====== Extrait fourni
3) Précaution à prendre à propos du mot Esprit.
Surtout, derrière le mot Esprit, ne mettez pas immédiatement le Saint-Esprit sous la forme de la troisième personne de la Trinité. En effet je ne pense pas que Paul parle de ça. Cette formulation des trois personnes en un seul Dieu est une formulation tardive[1].
Jamais Paul n'essaie de dire ce qu'il en est de Dieu, pas plus que Jean ne cherche à définir l'essence de Dieu. Pour Paul comme pour Jean, Dieu reste l'inconnaissable et l'insu, si bien que le visible de Dieu ne peut pas être autre chose que le Christ lui-même : « Celui qui me voit, voit le Père » dit Jésus (Jn 14, 9). Il n'y a pas d'autre approche de Dieu que la visibilité dans l'homme Jésus. C'est peut-être le point le plus fort de notre question de foi, c'est là qu'on se sépare très nettement et avec difficulté, et des juifs et des musulmans. Le visible de Dieu, cela ne peut pas être le nom commun que je donne à Dieu ; ce que je peux dire de Dieu, ce n'est pas des notions abstraites. Le visible de Dieu, ce ne peut être que le Christ.
Donc, ne faites pas de l'Esprit, ici, immédiatement, la troisième personne de la Trinité. On reviendra certainement là-dessus pour voir comment le problème de l'Esprit s'est posé à Paul. À cause de nos catéchismes, on a tendance à penser que dans les lettres de Paul, il y avait déjà le Père, le Fils et l'Esprit, et qu'il y avait un seul Dieu. Ce n'est pas de cette façon que Paul approche le mystère de Dieu. On avait déjà un peu signalé ça quand on avait vu qu'il avait été constitué Fils de Dieu par sa résurrection comme le dit Paul au tout début de l'épître.
On a donc ici la mention de l'Esprit, il était déjà annoncé au chapitre 5. Dans le chapitre 8, Paul fait une synthèse de tout ce qu'il a dit, et c'est du très bon Paul : il repart en arrière, il reprend pour tout assumer sous une nouvelle forme. Il avait dit : « L'espérance ne nous déçoit pas – elle ne peut pas nous décevoir, nous apporter la honte au front – parce que l'amour de Dieu a été versé dans nos cœurs par l'Esprit Saint, celui qui nous a été donné. » (Rm 5, 5).
4) Mouvement du texte
Il semble y avoir des redondances, des redites dans ce texte qui n'est pas facile à aborder. Cependant, pour voir le mouvement de ce texte, pour bien le saisir dans son ensemble, je dirais que les versets 1 à 4 paraissent la base, le principe, la thèse, ce qui est le fondement pour Paul : c'est le nœud de l'épître qu'il reprend, c'est apparenté au chapitre 3, verset 21 et suivants. Et c'est à partir de là qu'on a une série d'oppositions, la plus importante étant l'opposition de la chair et de l'Esprit qui apparaît au verset 4. Il y a aussi trois mots qui reviennent assez souvent :: la loi, l'esprit, la chair.
============
» Énoncé 1: Dites si chacune des affirmations suivantes concorde avec le commentaire sur l'Esprit chez Paul, en répondant par oui ou par non et en citant les mots décisifs de l'extrait. (a) L'auteur juge tardive la formulation des trois personnes en un seul Dieu. (b) Paul cherche à définir l'essence de Dieu. (c) L'opposition la plus importante du texte est celle de la loi et de l'esprit.
» Énoncé 2: D'après le commentaire sur l'Esprit chez Paul, quels versets forment la base et la thèse du texte étudié ?
» Énoncé 3: Prolongez le commentaire sur l'Esprit chez Paul en reprenant juste après sa dernière phrase.
Le matériel ci-dessous n'est d'aucune utilité ici.
====== Matériel fourni
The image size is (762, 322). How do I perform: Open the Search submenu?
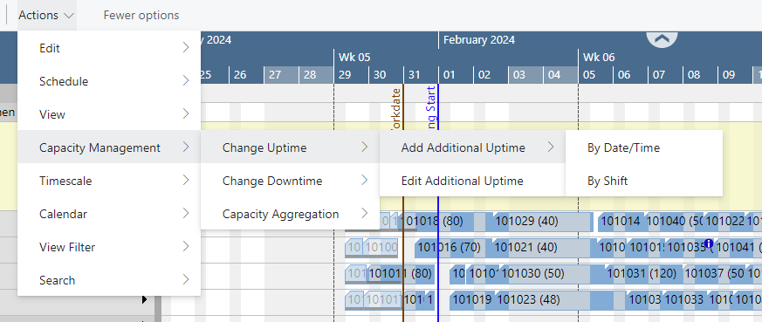click(109, 280)
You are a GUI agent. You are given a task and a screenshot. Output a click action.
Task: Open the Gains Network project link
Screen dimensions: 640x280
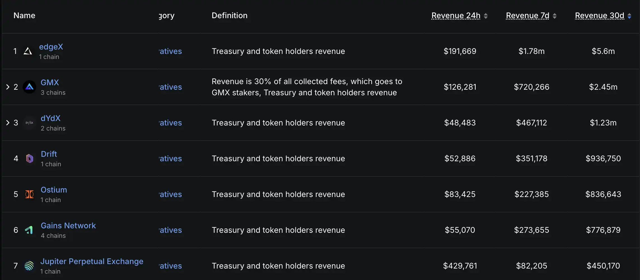click(x=68, y=226)
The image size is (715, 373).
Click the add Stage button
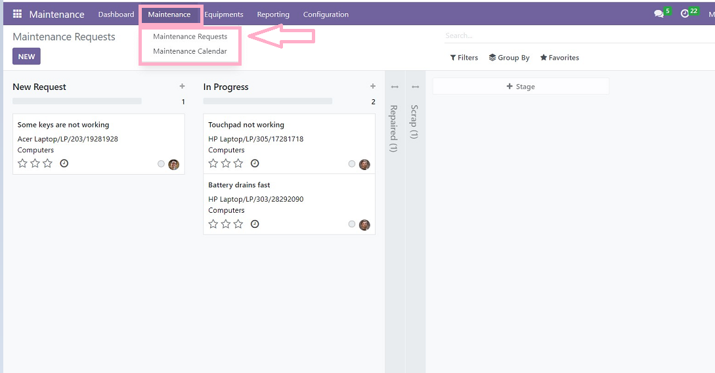click(521, 87)

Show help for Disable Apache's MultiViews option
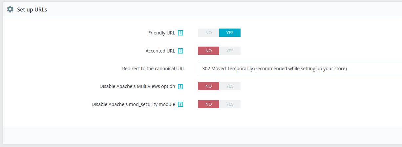pos(180,87)

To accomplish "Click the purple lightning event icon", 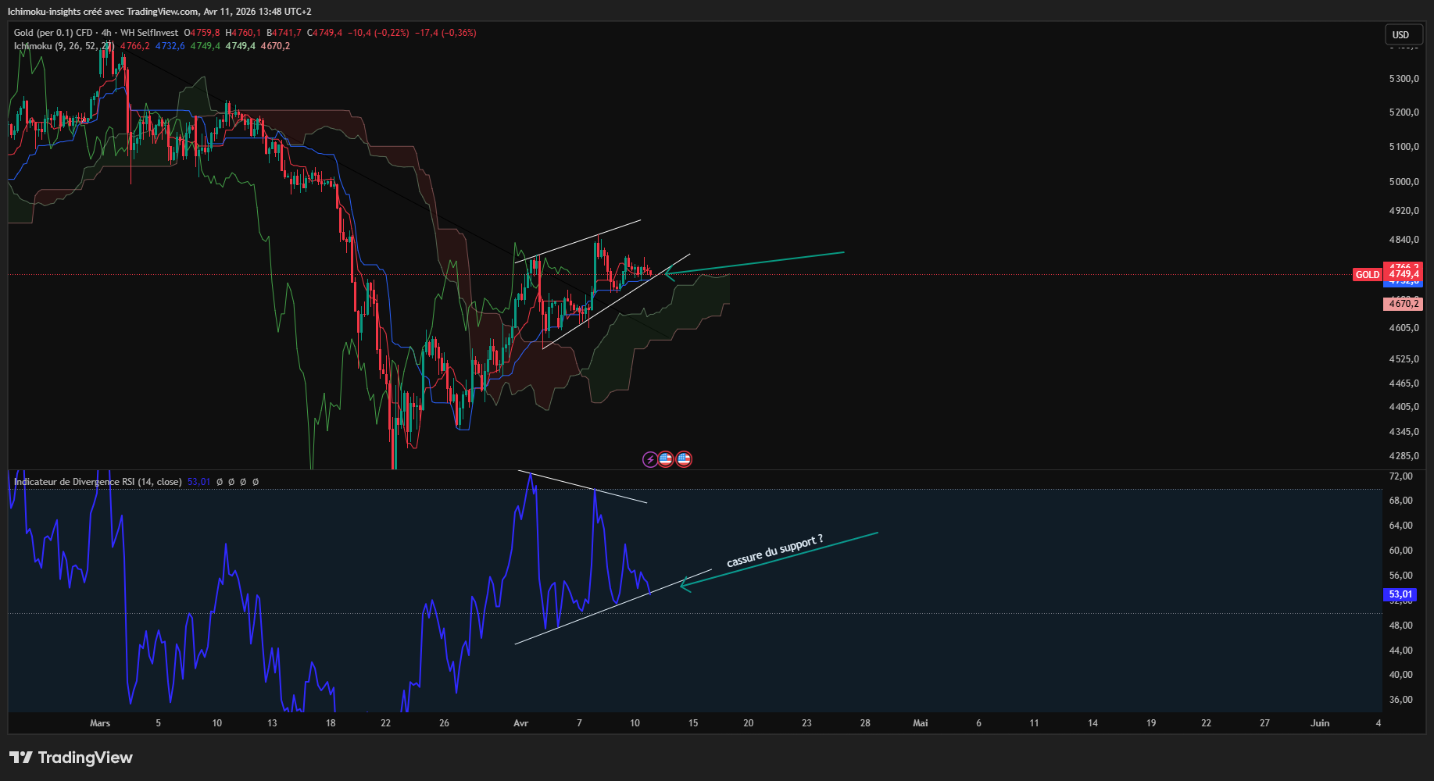I will click(x=650, y=459).
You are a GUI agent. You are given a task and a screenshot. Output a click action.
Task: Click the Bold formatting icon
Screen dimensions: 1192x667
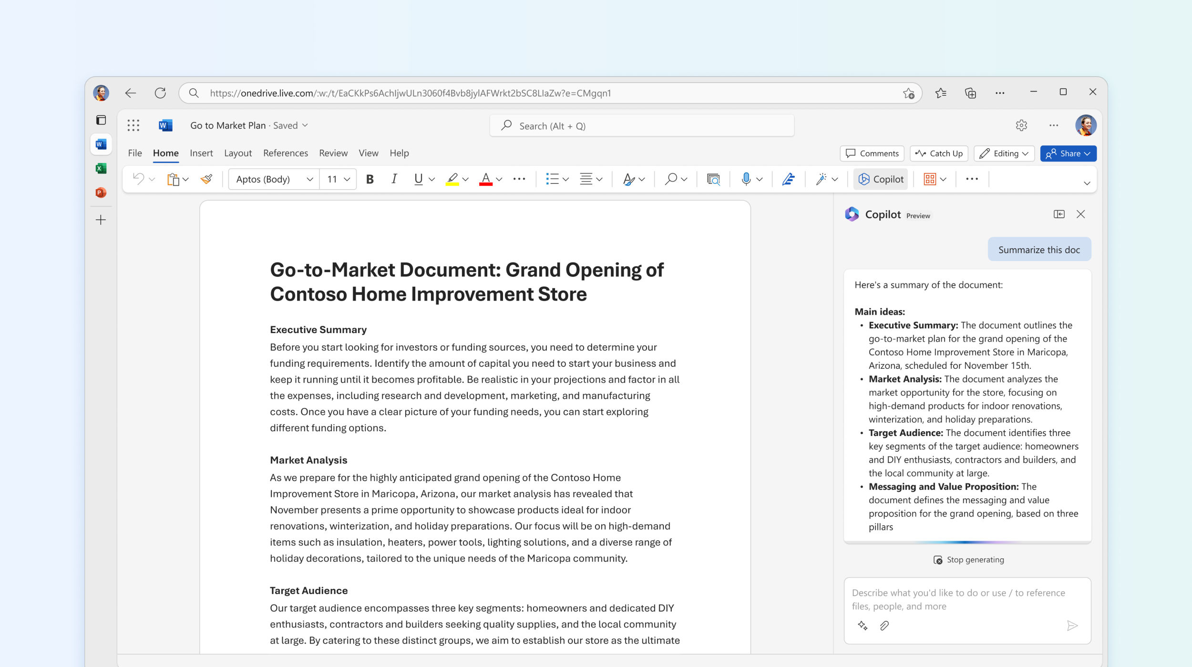(x=369, y=178)
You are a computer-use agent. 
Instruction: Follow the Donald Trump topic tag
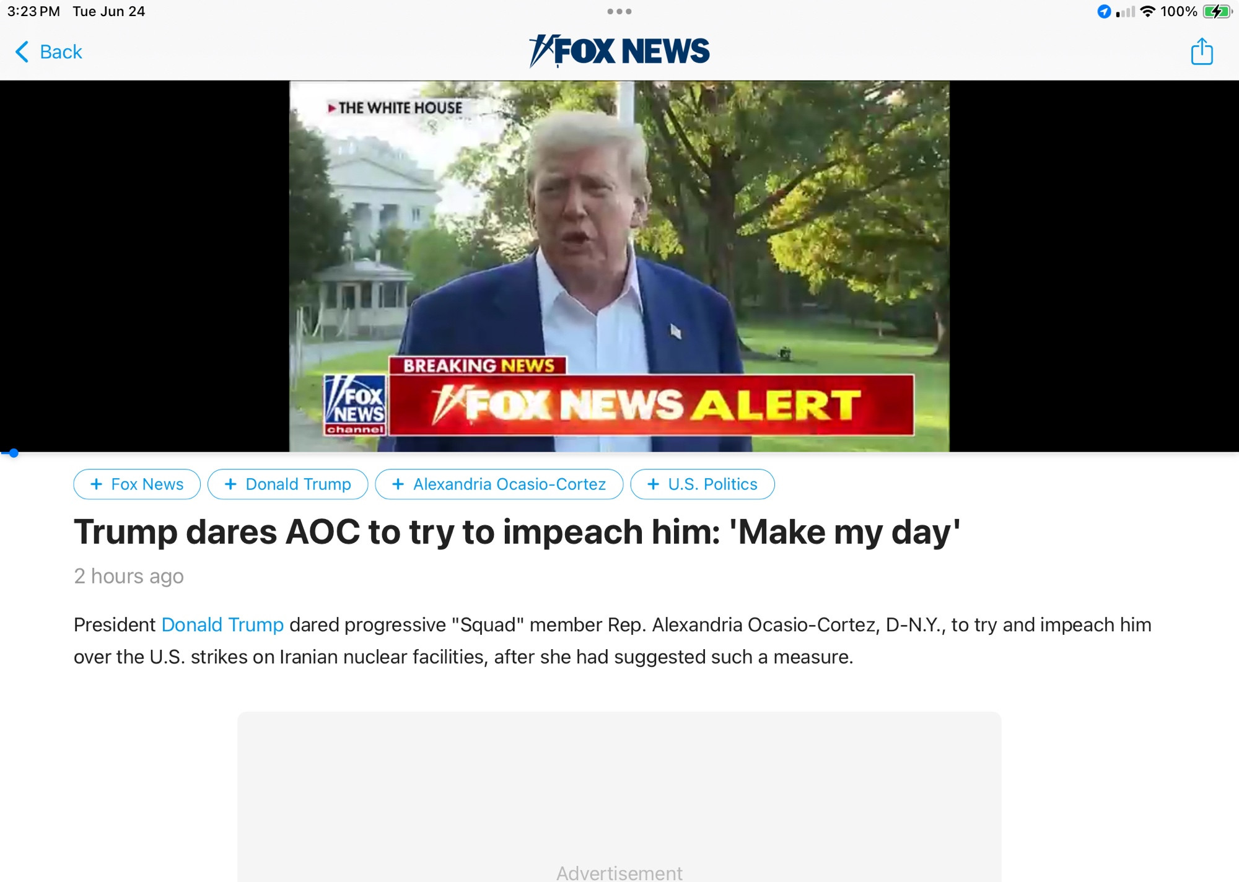[288, 484]
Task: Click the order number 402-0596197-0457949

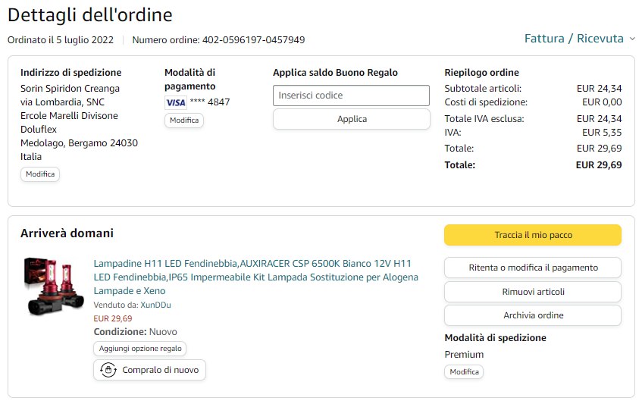Action: (253, 39)

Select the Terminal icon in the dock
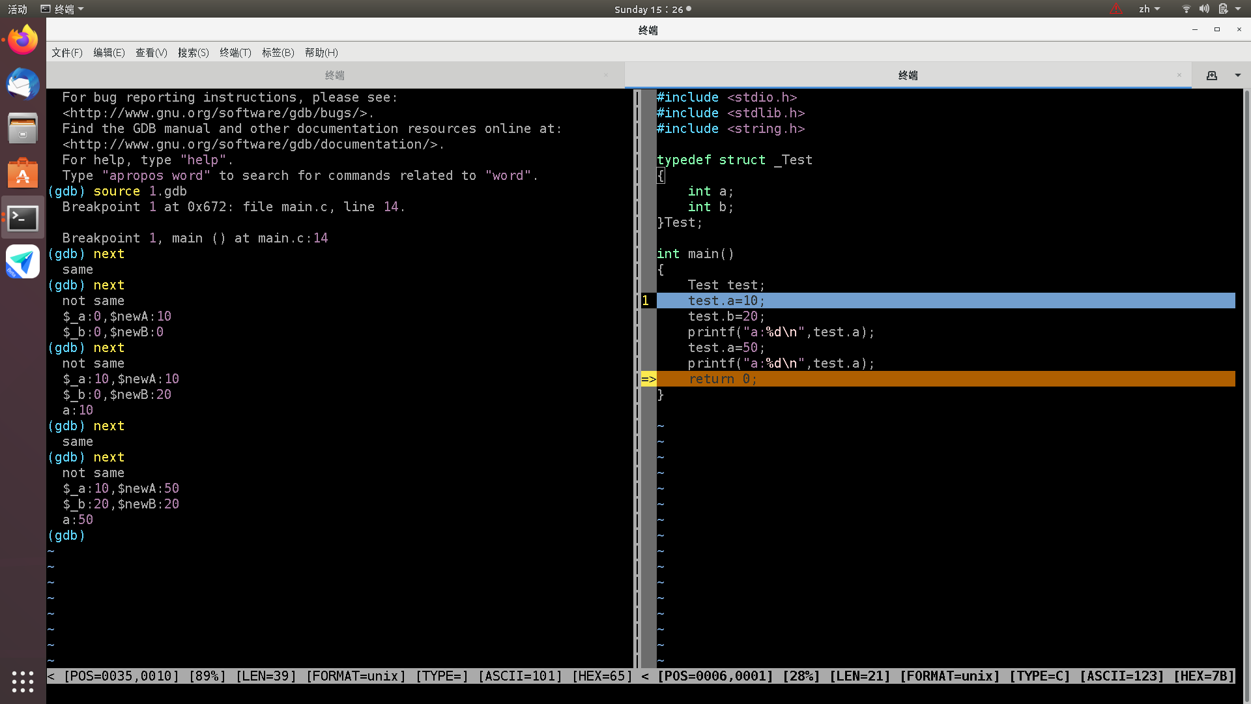point(23,218)
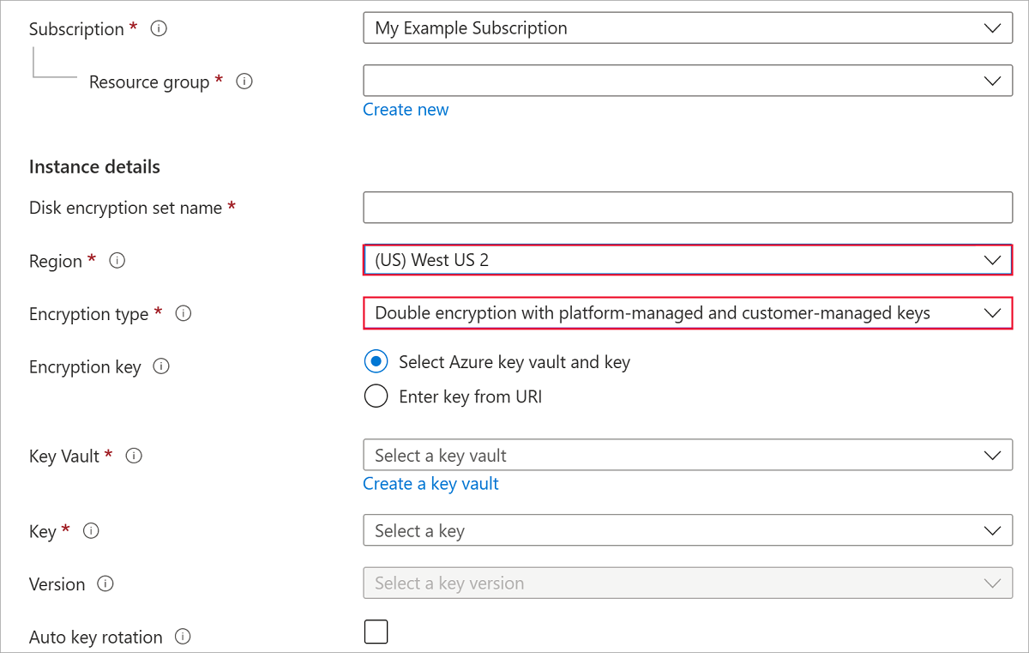Choose 'Enter key from URI' radio button

376,396

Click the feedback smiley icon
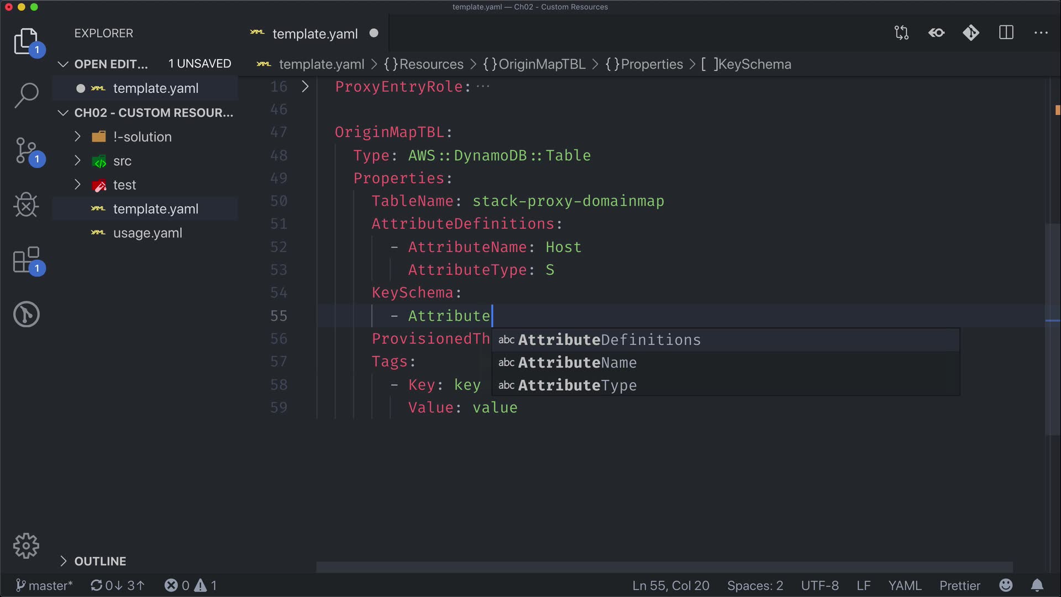coord(1006,585)

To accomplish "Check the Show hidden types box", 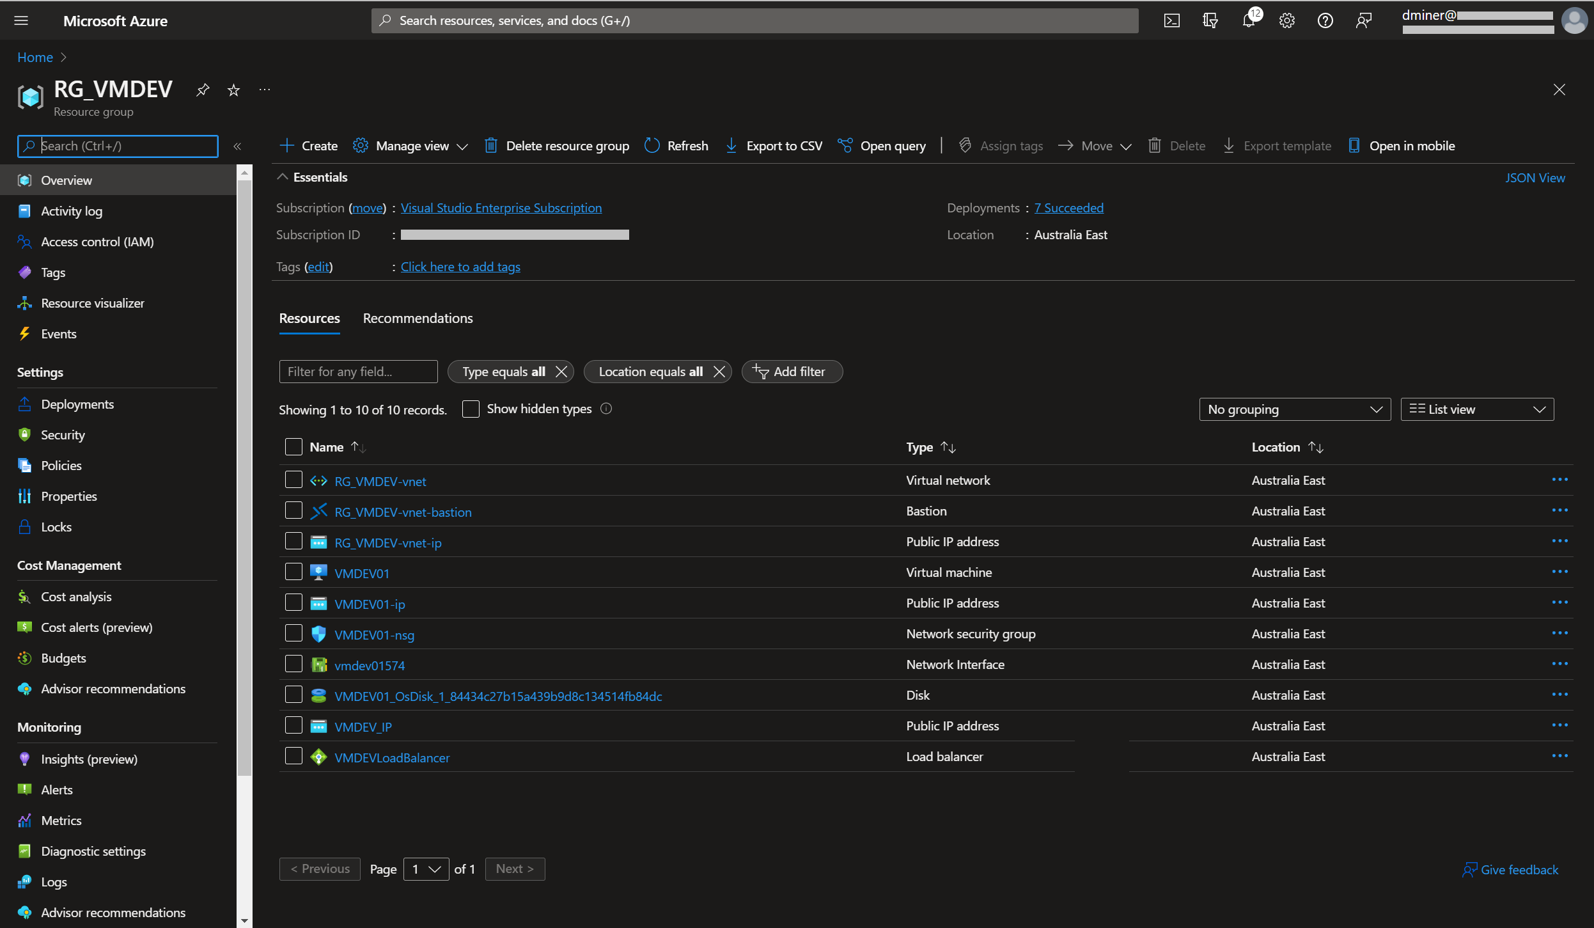I will click(471, 409).
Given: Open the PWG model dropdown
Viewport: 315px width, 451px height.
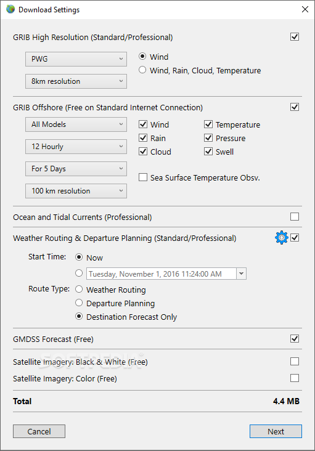Looking at the screenshot, I should pos(76,59).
============
» Réponse attendue 1:
(a) Oui : « Cette formulation des trois personnes en un seul Dieu est une formulation tardive ».
(b) Non : « Jamais Paul n'essaie de dire ce qu'il en est de Dieu ».
(c) Non : « la plus importante étant l'opposition de la chair et de l'Esprit qui apparaît au verset 4 ».

» Réponse attendue 2: Les versets 1 à 4.

» Réponse attendue 3:
Donc, dans ce passage, on sent bien qu'il y a des éléments extrêmement importants, mais peut-être difficiles à approcher. Et on sent qu'il y a une difficulté majeure, celle du verset 3 dont la traduction a été très hésitante, on ne sait pas trop vers quoi tourner. Et puis il y a une deuxième difficulté, c'est la relation entre le Christ et l'Esprit, et ce n'est pas par hasard que l'Esprit apparaît avec la liberté.
5) Le rapport chair/esprit et le thème des deux voies.
Au verset 1 il est question de la condamnation (katakrima) : « Maintenant, il n'y a donc aucune condamnation pour ceux qui sont dans le Christ Jésus. » – ce mot était déjà donné en Rm 5, 18 : « Par la faute d'un seul ce fut la condamnation pour tous les hommes, aussi de même par la justice d'un seul c'est la justification de vie pour tous les hommes » –,
On retrouve la condamnation dans le verset 3 : « Il a condamné le péché dans la chair. » Les versets 4 et 6 concernent cette condamnation : Afin que la justice de la loi soit accomplie en nous qui ne marchons pas selon la chair mais selon l'Esprit (v. 4) et « le désir de la chair [est] la mort, le désir de l'Esprit [est] la vie et la paix. (v. 6)
Ici je fais une remarque extrêmement importante. Au verset 4 on voit apparaître l'équivalent de ce qu'on appelle les deux voies puisqu'il y a "ceux qui sont selon la chair" et "ceux qui sont selon l'Esprit". Or je ne peux pas en faire deux catégories d'hommes ; par exemple je ne peux pas mettre les juifs d'un côté et les chrétiens de l'autre côté ; ou bien : d'un côté ceux qui feraient le bien et de l'autre ceux qui feraient le mal.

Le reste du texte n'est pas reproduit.